A new study from Oxford Economics has found a strong correlation between corporate cyber-breaches and negative impacts on share price.
Although the relationship might appear obvious, previous studies had failed to find it, according to Andrew Rogoyski, vice president of cyber security at CGI, a provider of business services worldwide, which had commissioned the research.
In some cases the link has been clear – Yahoo’s record breaking data breaches in 2013-14 led to a well publicised shaving of $350 million off the initial $4.8 billion price tag for its sale to Verizon.
But many smaller scale breaches have not been reflected in share prices, or only after a long time lag, Rogoyski told SC Media UK this week, adding that previous studies have failed to find a meaningful link between cyber-incidents and company valuations.
The correlation in this latest study shows that investors and analysts are starting to price in cyber breaches when valuing companies, he suggested.
To test the hypothesis Oxford Economics analysed the share performance of 65 companies which had suffered high-profile cyber breaches in the past four years.
By comparing each company against a selection of their peers in the industry, the analysts calculated that the companies had lost an average of US$ 645 million (£516 million) each in market valuation as a result of the breaches.
In percentage terms, this worked out to an average 1.8 percent decline in market value, or US$42 billion (£34 billion) for the 65 companies being measured.
Extrapolating this to the FTSE 100 index of leading London companies, this would equate to an average £120 million loss in shareholder value.
The study appears to show that as investors and analysts have become more aware of cyber-security, the impact on share price has been getting worse. The average over 3½ years was 1.8 percent, but in the first year of the study, 2013, the impact was just 0.2 percent. In 2014 it had risen to 1.5 percent, and in 2015/16 to 2.7 percent.

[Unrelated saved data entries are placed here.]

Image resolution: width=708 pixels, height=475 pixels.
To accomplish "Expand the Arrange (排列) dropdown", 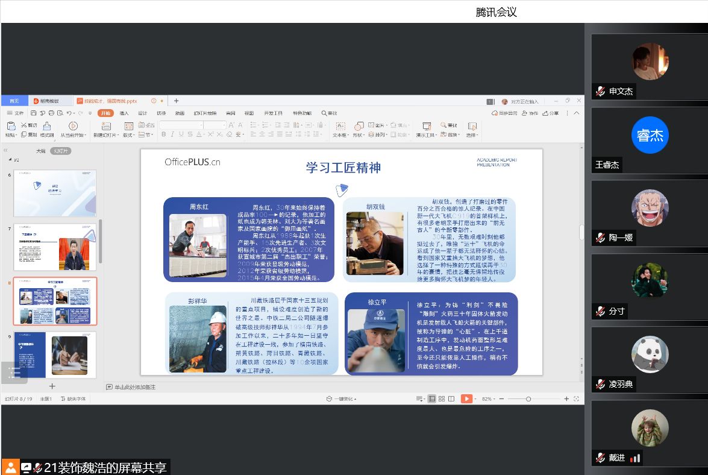I will (380, 135).
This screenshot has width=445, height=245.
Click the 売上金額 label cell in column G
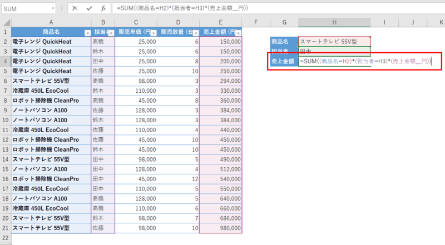[284, 62]
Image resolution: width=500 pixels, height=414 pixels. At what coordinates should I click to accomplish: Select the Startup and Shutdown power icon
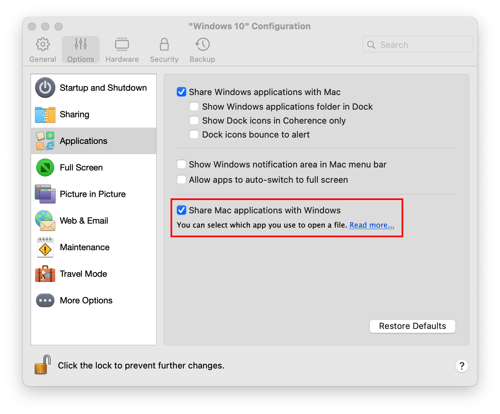point(45,88)
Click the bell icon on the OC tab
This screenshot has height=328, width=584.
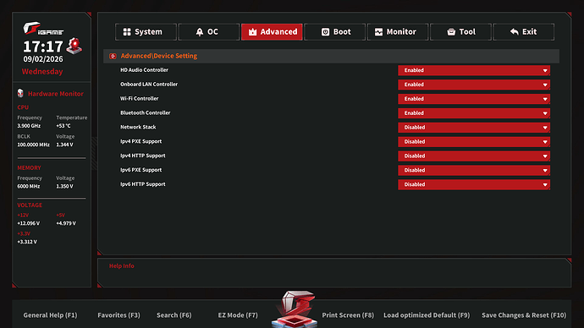pos(200,32)
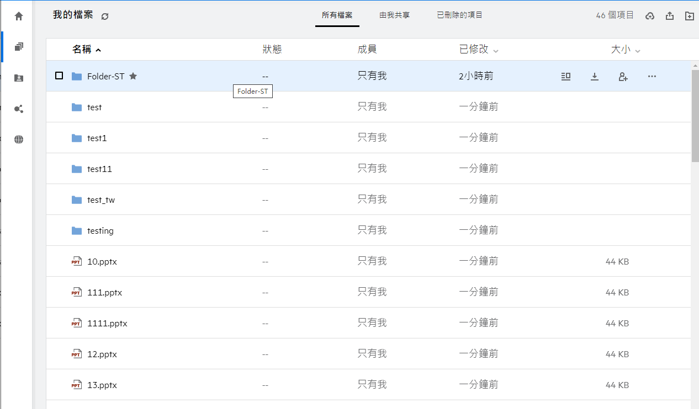Click the Home icon in the sidebar
699x409 pixels.
coord(19,17)
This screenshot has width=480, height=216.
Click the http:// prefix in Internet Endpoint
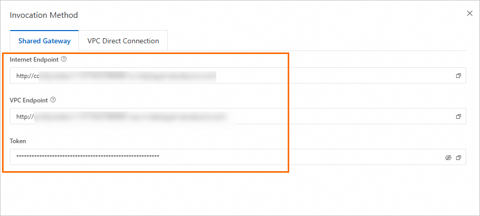tap(23, 75)
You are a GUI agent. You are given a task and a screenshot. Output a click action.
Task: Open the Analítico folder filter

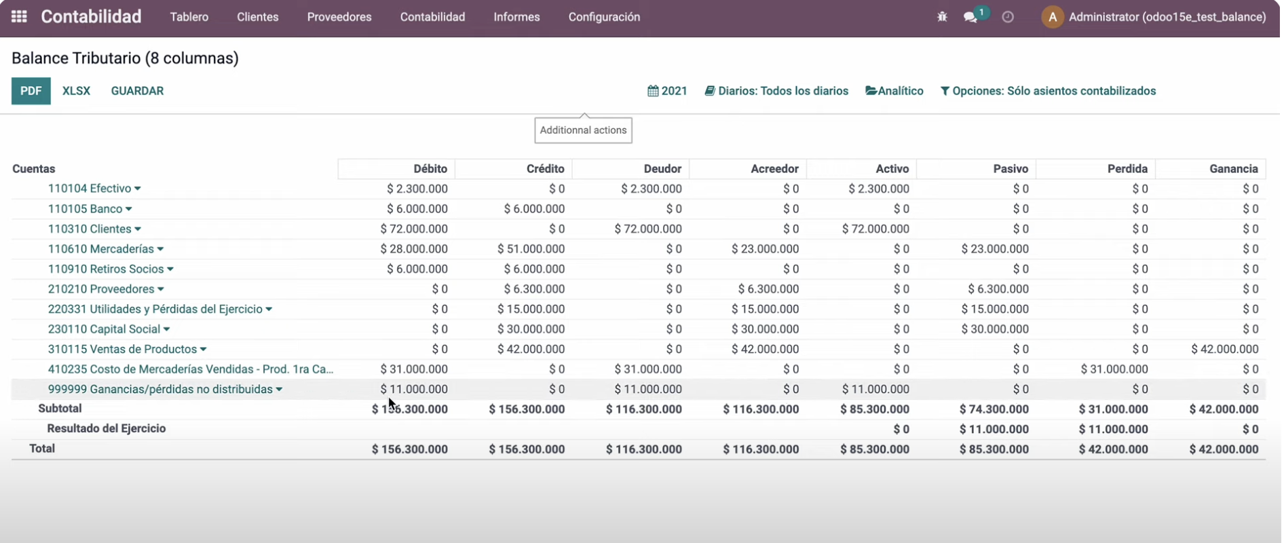point(894,91)
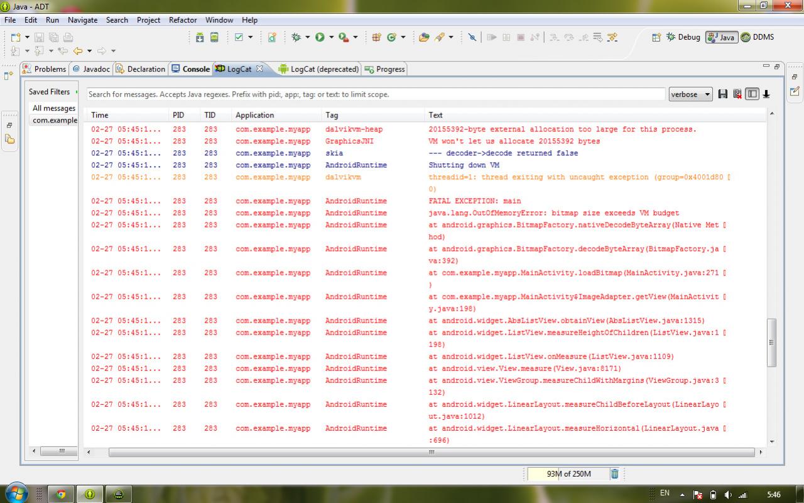Clear the LogCat log messages

(737, 94)
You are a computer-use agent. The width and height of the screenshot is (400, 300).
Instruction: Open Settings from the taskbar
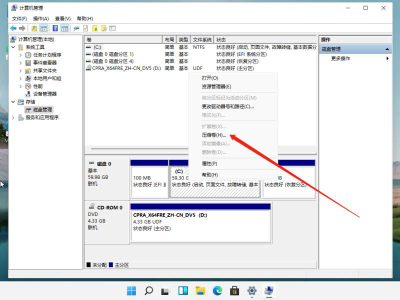click(252, 290)
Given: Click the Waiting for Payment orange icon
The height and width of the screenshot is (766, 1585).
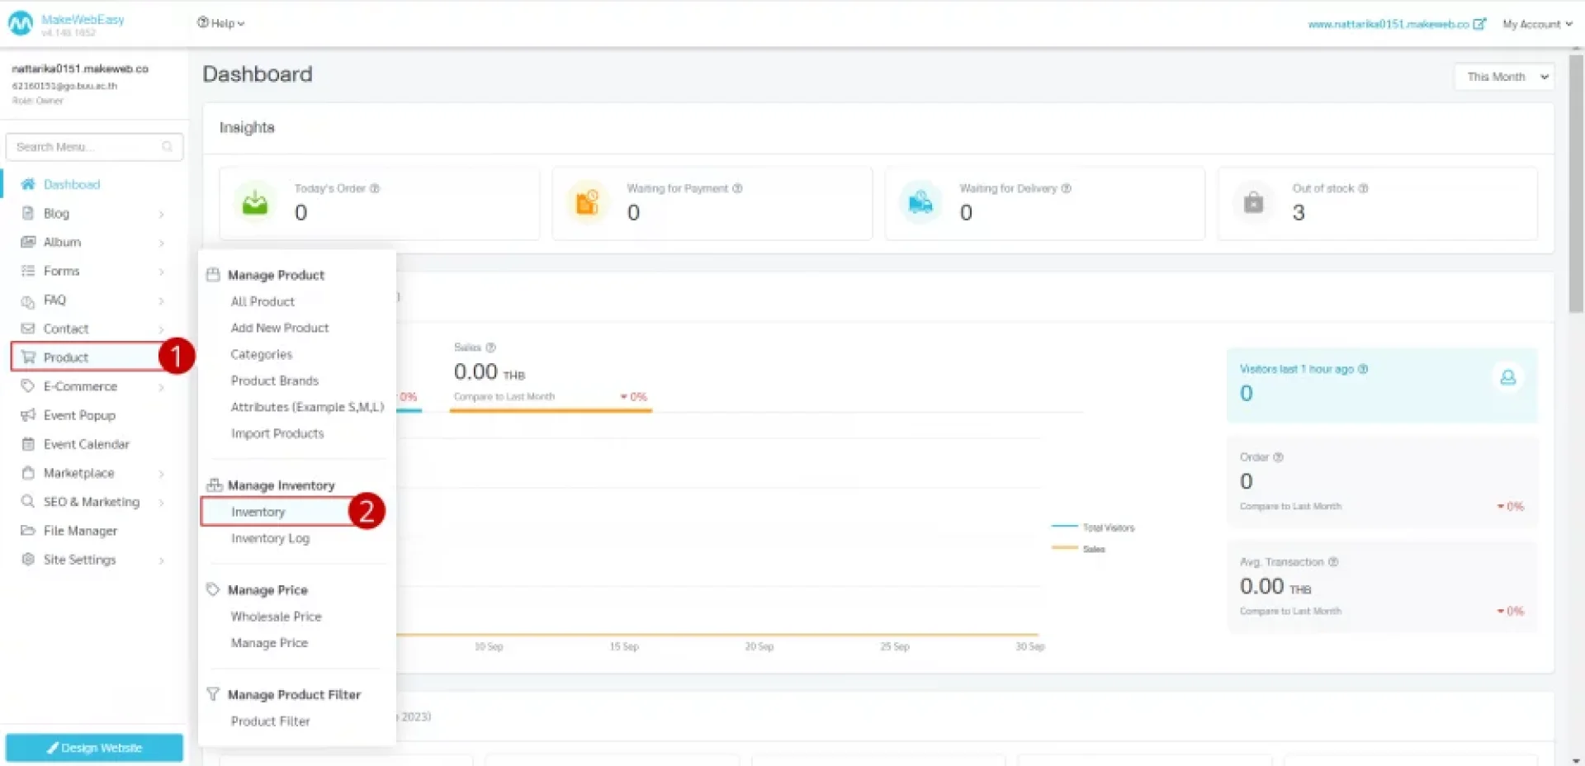Looking at the screenshot, I should (587, 202).
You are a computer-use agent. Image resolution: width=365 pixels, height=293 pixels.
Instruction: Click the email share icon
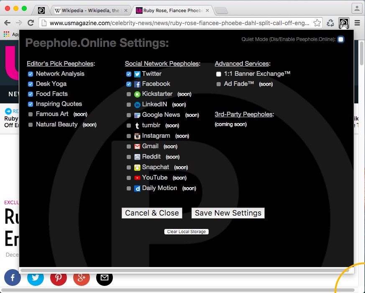(105, 278)
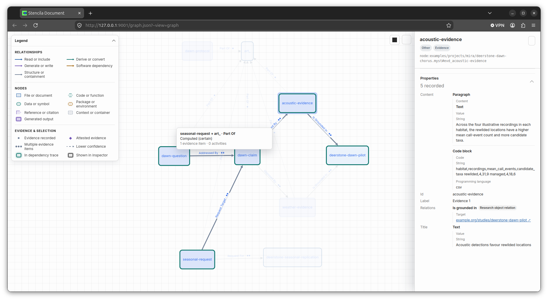This screenshot has height=300, width=548.
Task: Click the Other tag chip
Action: point(426,48)
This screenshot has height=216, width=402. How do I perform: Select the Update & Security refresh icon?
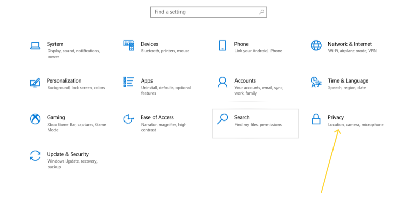(x=35, y=156)
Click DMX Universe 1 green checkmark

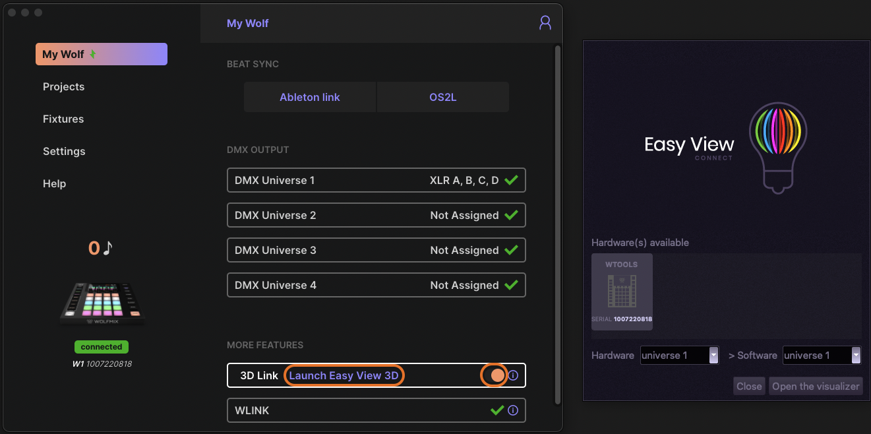tap(510, 180)
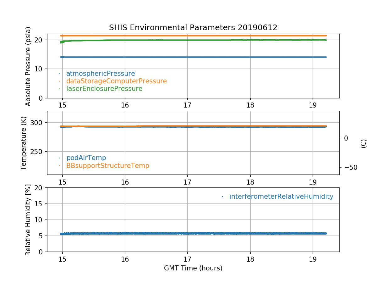Click the Absolute Pressure (psia) axis label
The image size is (377, 283).
tap(28, 66)
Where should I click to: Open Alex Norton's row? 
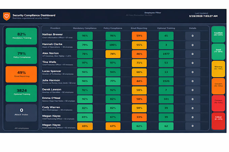pos(125,54)
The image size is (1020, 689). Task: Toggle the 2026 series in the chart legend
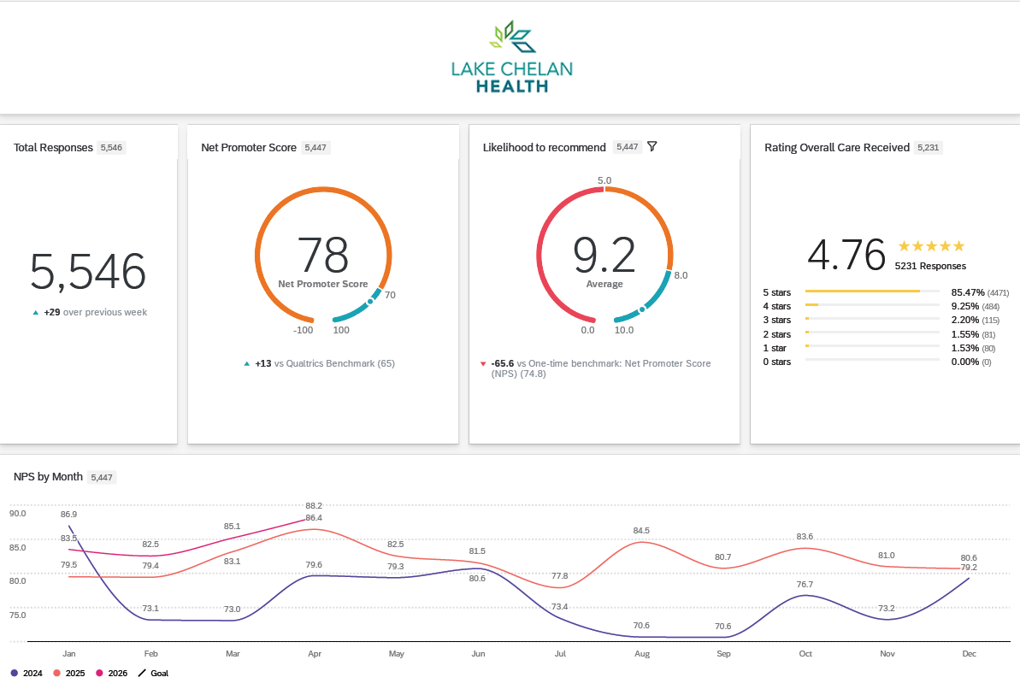tap(111, 674)
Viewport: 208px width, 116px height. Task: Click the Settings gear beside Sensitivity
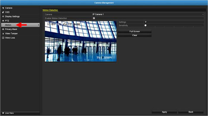point(146,22)
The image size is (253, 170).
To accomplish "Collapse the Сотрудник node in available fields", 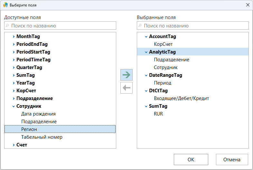I will (x=14, y=106).
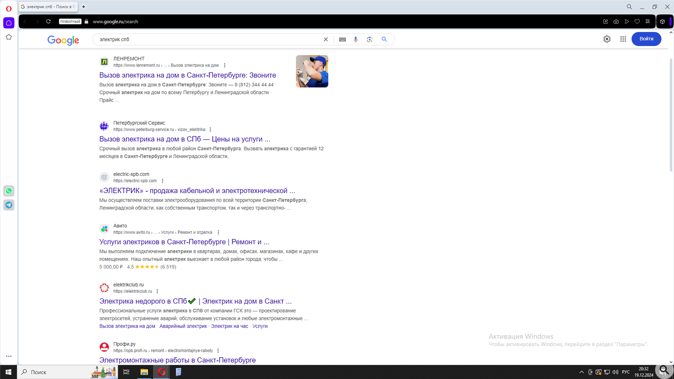Add page to bookmarks with heart icon
Viewport: 674px width, 379px height.
[x=637, y=21]
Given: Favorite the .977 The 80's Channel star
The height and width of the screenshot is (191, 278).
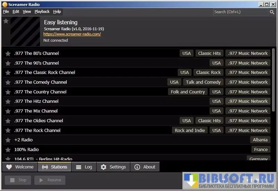Looking at the screenshot, I should [x=8, y=53].
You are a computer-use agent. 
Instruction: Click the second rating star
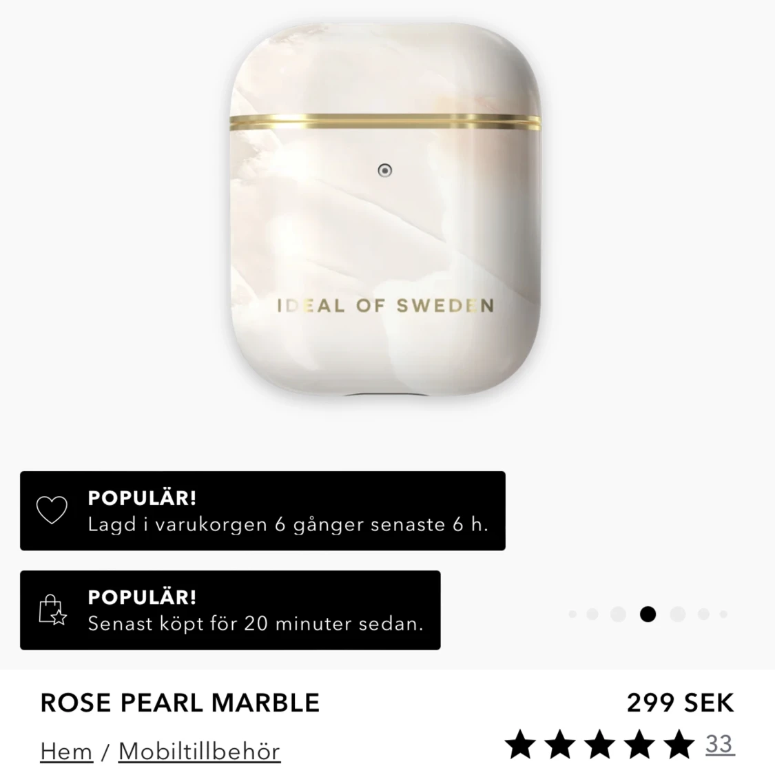point(560,744)
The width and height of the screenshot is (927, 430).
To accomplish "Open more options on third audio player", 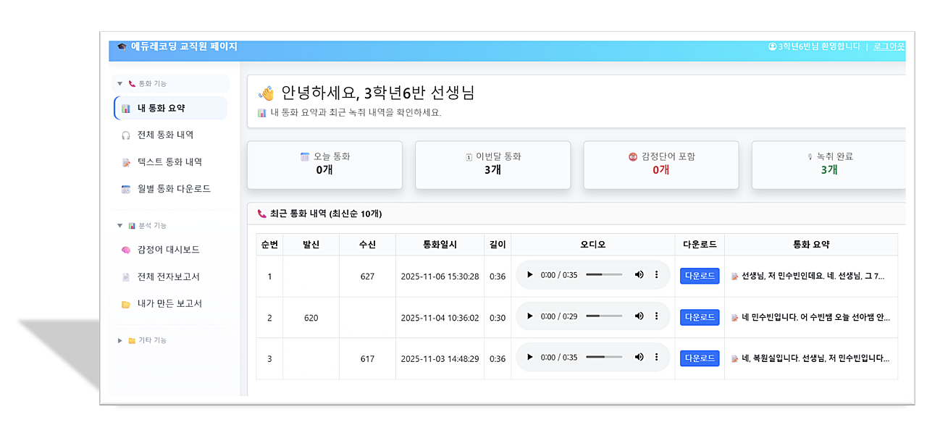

The research also indicates that underperforming firms suffer worse impact from a cyber breach than firms that are overperforming, other things being equal.
CGI predicts that the impact of data breaches on share price will get worse when General Data Protection Regulation (GDPR), comes into effect in 2018 and companies will be required in most cases to report data breaches within 72 hours, besides facing possible penalties of up to four percent of annual turnover.